What I’m listening to: phone calls in Spanish. The language app has a new type of lesson consisting of one of its cartoon characters (Lilly) who calls on her cellphone to talk to you about something. After the conversation you get a view of what she said and what you said to learn what could have gone better. The point of learning a language is to be able to converse and understand another. Despite years of ‘book learning’ Spanish I still freeze when trying to converse. Most of the time I can’t understand what Lilly is saying and more often than not I cannot think what to say back. It feels creepy too: a sixty-year-old man is conversing Facetime with a preadolescent in her bedroom. Saying something/anything is better than saying nothing. I’ve learned a non-sequitur makes her pause as AI-Lilly tries to figure out what the hell does that have to do with the topic at hand. If I say something mean or use bad words she hangs up and I get no credit. Que horror.
What I’m eating: more protein. I complained to The Personal Trainer the other day despite hours in the gym I am no better viz. nothing grows, nothing is getting bigger. That’s diet that is, I am told. Eat more protein. This week I am trying to do this but it isn’t easy as it sounds. The trick is to get in more without adding fat and calories (fried chicken is right out). I am not fond of protein drinks as they upset my innards some. I add whey protein when I can. At first I said no whey but now I am doing better. Let’s see if I turn into The Mighty Hercules from a few scoops consumed daily. Fat chance of that.
Who needs a good slap: The Felon, The Worm in charge of health, and Putin too. Proper bastrds all.
Who gets a fist-bump: Myself. Warrior-Queen is about to have a birthday. So what does one get a teenager I ask you. I decided to pass to her my late mother’s books of fairy tales: one of Mr. Anderson’s and the one of The Grimm Brothers’. Mother had these books in her youth; I dare say they may be nearing 100 years old. The fairly tales are unabridged and profusely illustrated, full of gruesome details that Disney regularly expunges. WQ was quite close to her grandmother; she is missing her the most. I hope she appreciates the books. I will miss those books; I’ve had them all my life.
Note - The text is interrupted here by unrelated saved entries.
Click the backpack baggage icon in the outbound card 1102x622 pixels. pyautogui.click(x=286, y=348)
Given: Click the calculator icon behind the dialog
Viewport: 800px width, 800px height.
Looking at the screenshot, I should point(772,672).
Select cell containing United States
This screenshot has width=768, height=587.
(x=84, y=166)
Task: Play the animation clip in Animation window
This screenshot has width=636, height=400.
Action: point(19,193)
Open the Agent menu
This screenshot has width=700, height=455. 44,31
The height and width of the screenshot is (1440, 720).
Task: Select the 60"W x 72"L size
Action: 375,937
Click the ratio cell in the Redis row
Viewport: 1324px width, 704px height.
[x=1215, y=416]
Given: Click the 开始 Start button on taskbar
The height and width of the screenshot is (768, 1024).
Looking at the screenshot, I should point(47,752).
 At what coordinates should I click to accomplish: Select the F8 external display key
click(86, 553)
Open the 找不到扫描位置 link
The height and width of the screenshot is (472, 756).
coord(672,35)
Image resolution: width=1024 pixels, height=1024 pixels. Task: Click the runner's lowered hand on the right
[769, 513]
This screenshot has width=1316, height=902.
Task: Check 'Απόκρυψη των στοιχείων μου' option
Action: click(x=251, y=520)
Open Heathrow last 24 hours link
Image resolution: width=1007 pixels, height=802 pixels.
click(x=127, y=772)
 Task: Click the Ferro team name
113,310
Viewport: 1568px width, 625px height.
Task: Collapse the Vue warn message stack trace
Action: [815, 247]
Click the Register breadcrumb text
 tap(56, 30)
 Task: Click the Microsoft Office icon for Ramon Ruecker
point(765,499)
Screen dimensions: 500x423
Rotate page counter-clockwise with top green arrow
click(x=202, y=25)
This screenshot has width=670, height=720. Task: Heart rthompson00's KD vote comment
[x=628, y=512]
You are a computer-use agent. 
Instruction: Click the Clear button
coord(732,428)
What I’m planning: Halloween decorations. I am in sore need of cheering up so I am pulling out the boxes of ghoulies and ghosties to slowly turn La Casa de Spo into The Haunted Mansion. Things go up in piecemeal, not all at once. One of the first things up are three jack-o-lanterns that sit in the high-up small square windows in the guest bathroom that face the front yard. They turn on via a timer; they light up every night around eight o’clock. As one drives towards the house you can see them glowing orange in the dim light. Someone never goes into that room and I wonder if he’s ever noticed them as he comes home. If he has, he has never commented.
If you decorate for Hallowe’en, when do you start hanging the haunts?
What’s making me smile: Nothing really. Between The Felon and the pending passing of the pooch I am not feeling like smiling at the moment. Someone brought home a large bag of nasty chips the other day; I guess that makes me smile. I will get another bonus cheque, and the new kitchen chairs and mattress should show sometimes in early October. This all makes me smile some.